Le condizioni del bracciante “in stato di semi incoscienza, con un braccio amputato e copiosa perdita ematica, rendono, per la valutazione di chiunque, inevitabile l’evento mortale, soprattutto in assenza di un repentino intervento sanitario”. I comportamenti successivi all’abbandono del corpo “argomentano e caratterizzano univocamente la condotta omicidiaria – scrive il gip -, proprio nei termini descrittivi del dolo eventuale”. L’indagato ha omesso di chiamare i soccorsi, “fugge con il furgone, provvede a ripulire il sangue: la principale finalità dell’indagato era di tutta evidenza quella di celare l’accaduto, d’altra parte, un suo lavoratore, irregolare sul territorio nazionale, privo di contratto, sguarnito di protezioni anti-infortunistiche e adoperando strumentazione da lavoro non certificata, si era amputato un braccio, perdeva copiosamente sangue e aveva subito altre gravi lesioni”.
Pur “di nascondere e dissimulare la realtà, con condotta intenzionale, ha posto in essere tutti gli accorgimenti descritti, anche a costo di concretizzare l’evento mortale che, progressivamente, si poneva dinanzi a lui”, conclude il giudice.
La moglie del bracciante, “Lovato urlava ‘è morto'”
“All’improvviso ho sentito Antonello urlare e nel medesimo istante ho visto mio marito riverso a terra accovacciato su se stesso vicino al macchinario. Ho capito in quell’istante che mio marito era stato trascinato all’interno dell’avvolgi-plastica e poi riversato per terra. Nell’immediato, Antonello Lovato urlava le frasi ‘è morto, è morto’ mentre mio marito si trovava a terra con l’arto superiore destro tranciato”. Sono le parole della moglie di Satnam Sigh su quanto accaduto a Cisterna di Latina il 17 giugno scorso. La dichiarazioni della donna – che lavorava assieme al marito per l’azienda di Lovato – sono riportate nell’ordinanza.
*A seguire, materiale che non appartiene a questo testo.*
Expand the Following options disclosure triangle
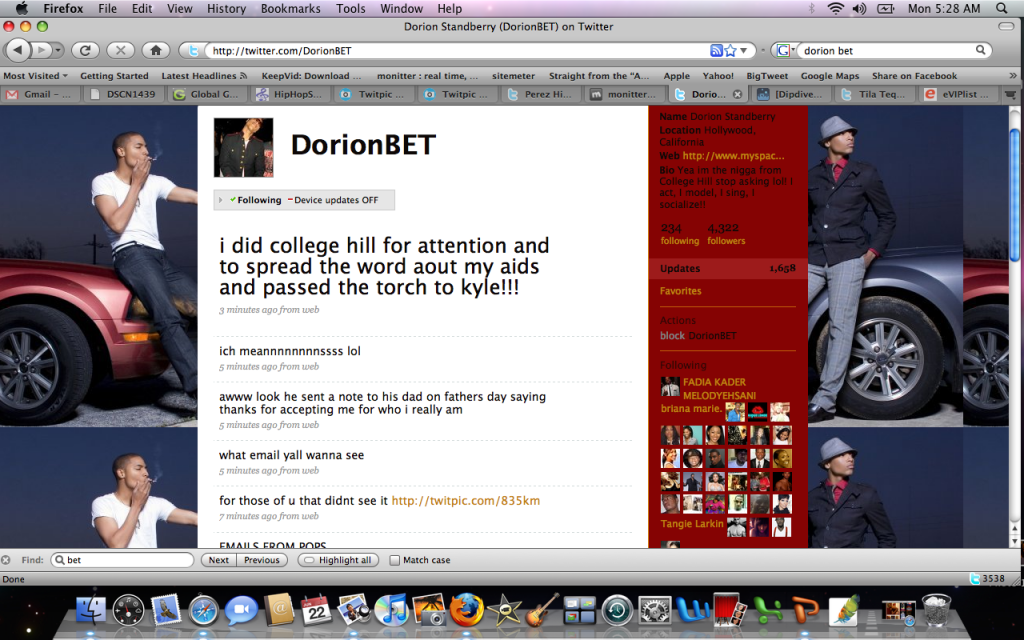The height and width of the screenshot is (640, 1024). pyautogui.click(x=221, y=200)
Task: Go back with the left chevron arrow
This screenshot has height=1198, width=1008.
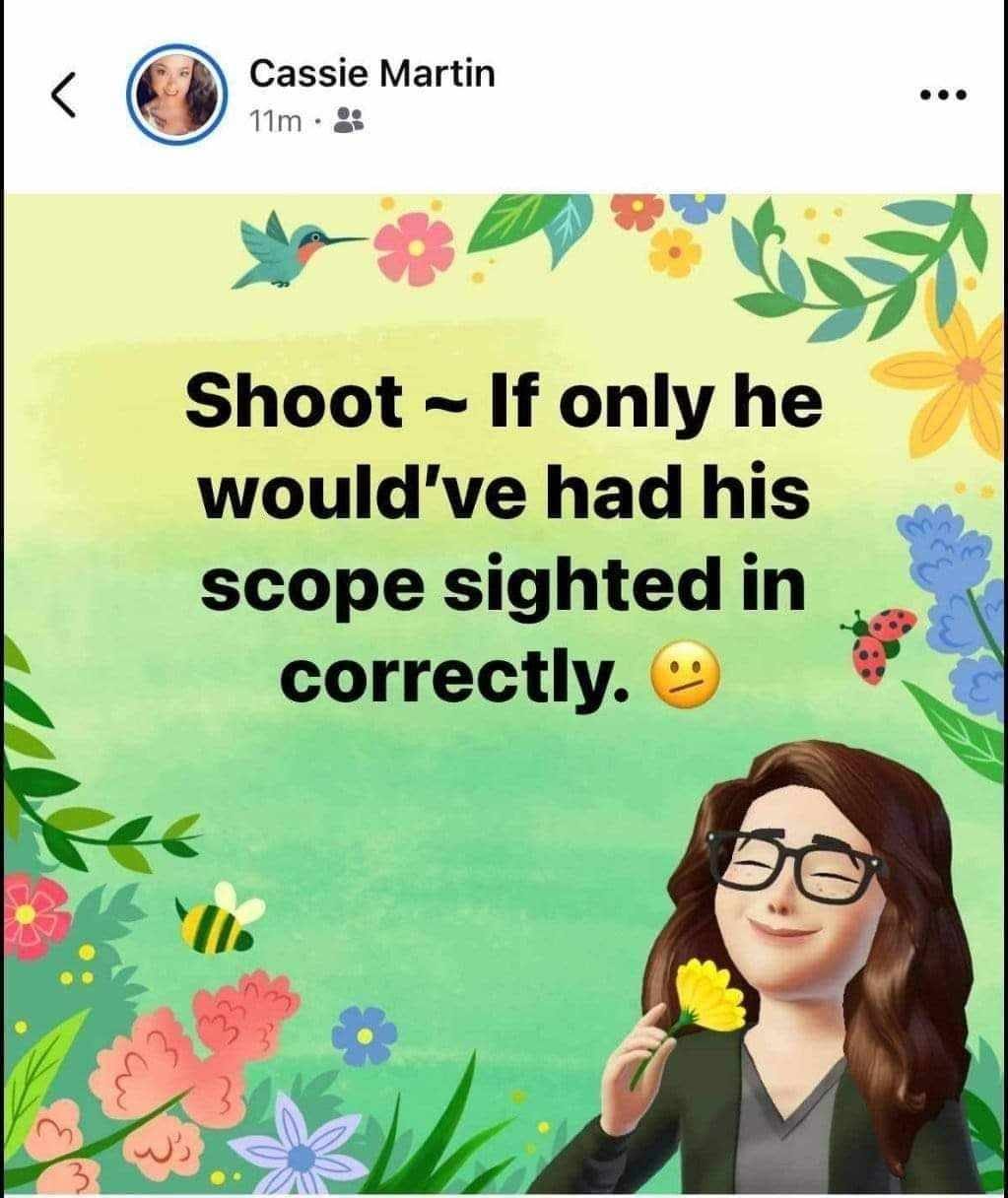Action: click(x=63, y=95)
“Nell’immediatezza ho chiesto a Lovato – è il ricordo della donna – di chiamare i soccorsi, ma lui continuava a dire che era morto. Solo dopo aver insistito nella mia richiesta Antonello ha preso un furgone di colore bianco, ha caricato mio marito all’interno dello stesso riponendo l’arto staccato in una cassetta in plastica per poi accompagnarci presso il nostro domicilio. Lovato ha preso in braccio mio marito e lo ha lasciato davanti all’ingresso”.
Lovato, “perchè non ho chiamato l’ambulanza”
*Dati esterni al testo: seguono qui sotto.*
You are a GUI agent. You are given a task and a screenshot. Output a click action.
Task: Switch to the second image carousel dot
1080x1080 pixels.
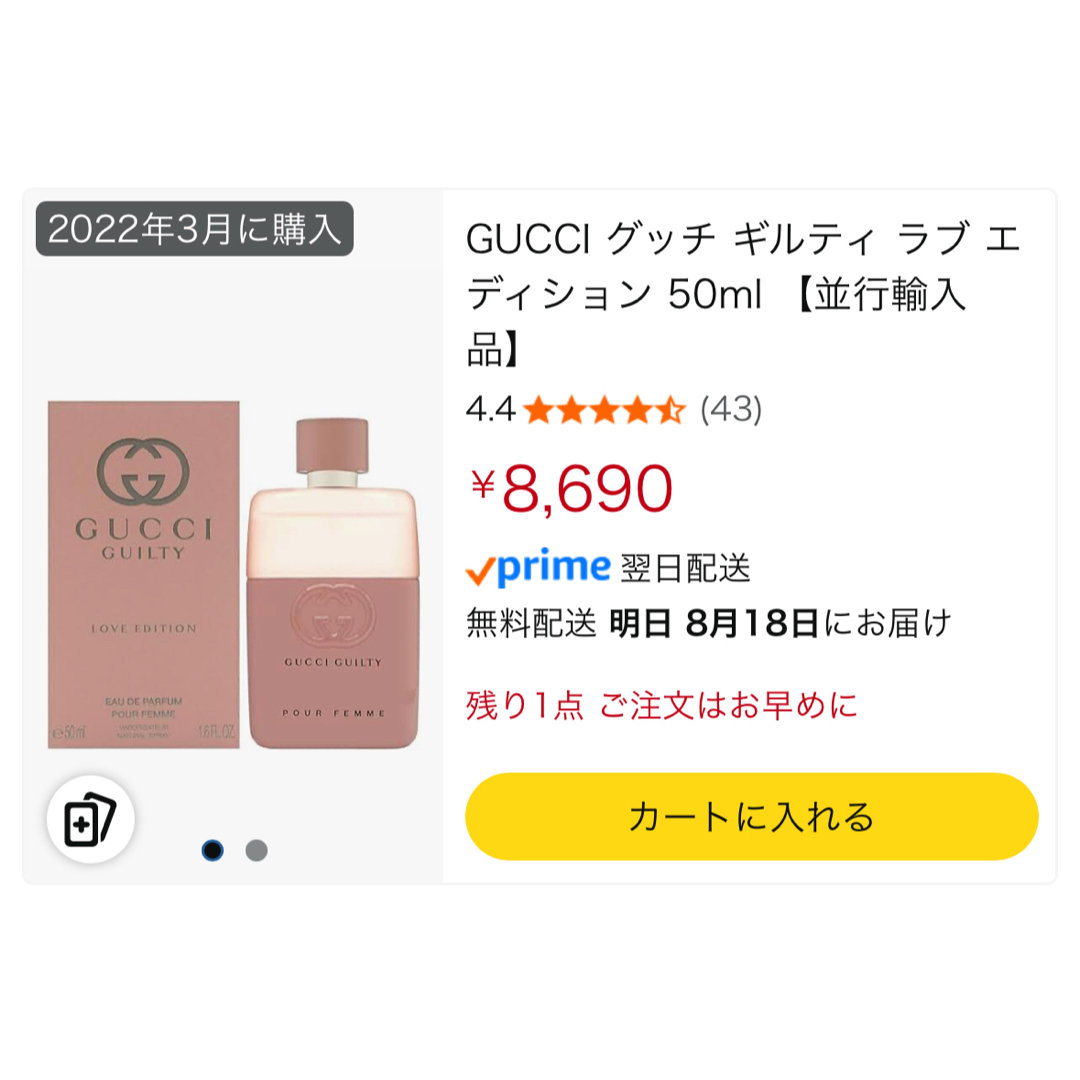point(257,851)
“Non ho chiamato l’ambulanza perchè la moglie diceva di portarlo a casa e per questo l’ho caricato sul furgone di famiglia e con la moglie, preso dal panico, l’ho portato a casa, dove sapevo che avevano già chiamato l’ambulanza. Dopo essere arrivati a casa assicuratomi che avevano chiamato l’ambulanza, preso dal panico sono andato via“. Lo ha detto agli inquirenti Antonello Lovato, quando è stato sentito a sommarie informazioni e quindi prima di essere iscritto nel registro degli indagati. Chi indaga ha chiesto a Lovato perchè ha deciso di lavare il furgone dopo il drammatico trasporto. “L’ho lavato io – ha ammesso -, non è intervenuto nessuno, ho fatto tutto da solo. L’ho lavato perchè c’era del sangue ed ero e sono tutt’ora sotto choc. Lui non era regolarmente assunto, lo chiamavo al bisogno”, ha aggiunto Lovato.